* **Provided records**
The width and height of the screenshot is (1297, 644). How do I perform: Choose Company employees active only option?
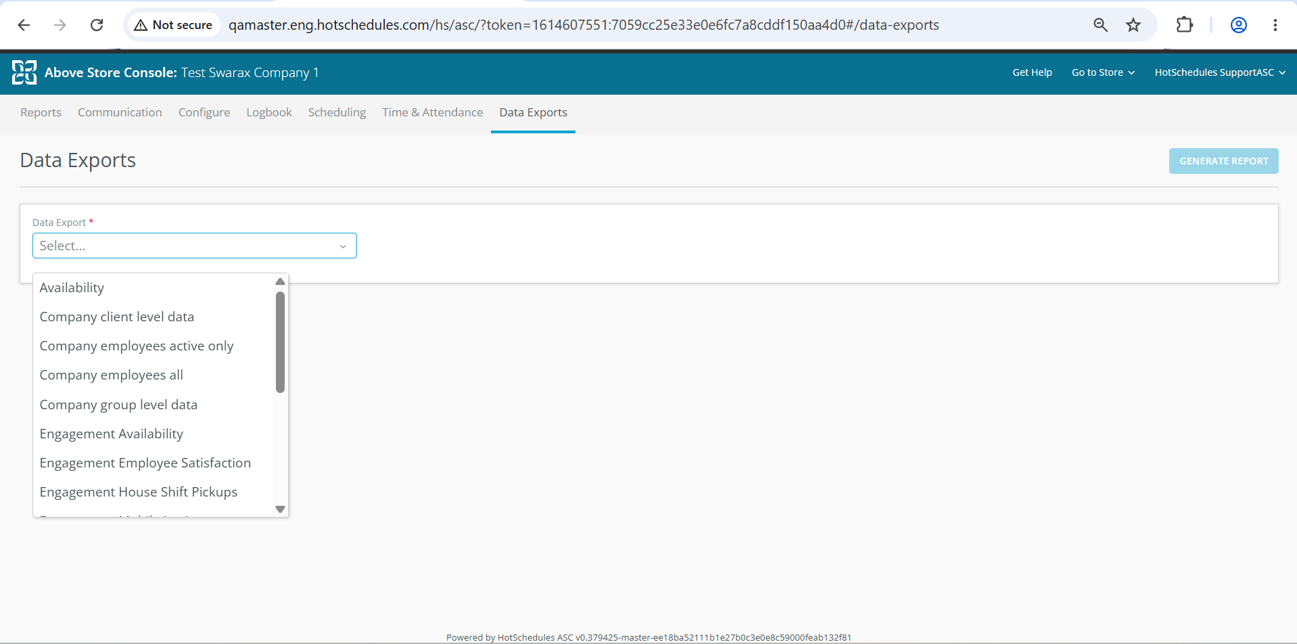pyautogui.click(x=137, y=346)
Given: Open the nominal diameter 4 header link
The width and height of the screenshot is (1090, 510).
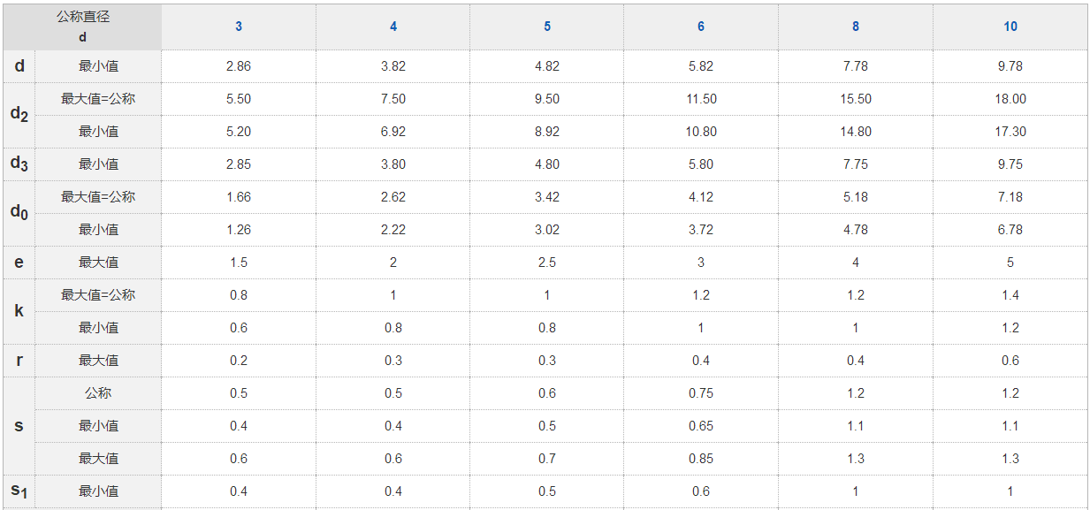Looking at the screenshot, I should pyautogui.click(x=393, y=27).
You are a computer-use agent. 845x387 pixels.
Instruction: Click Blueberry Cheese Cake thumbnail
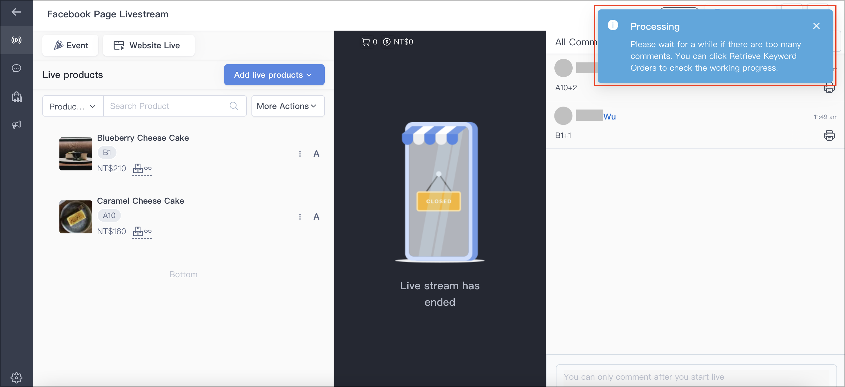coord(76,154)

* **What is required**
Transcribe exactly and only the lines from the top of the records through the line containing "Given: Open the", inclusive, and do not copy the pictures.

* **Solution to this problem**
The width and height of the screenshot is (1297, 644). How do I perform: Choose Company employees active only option?
pyautogui.click(x=137, y=346)
Given: Open the nominal diameter 4 header link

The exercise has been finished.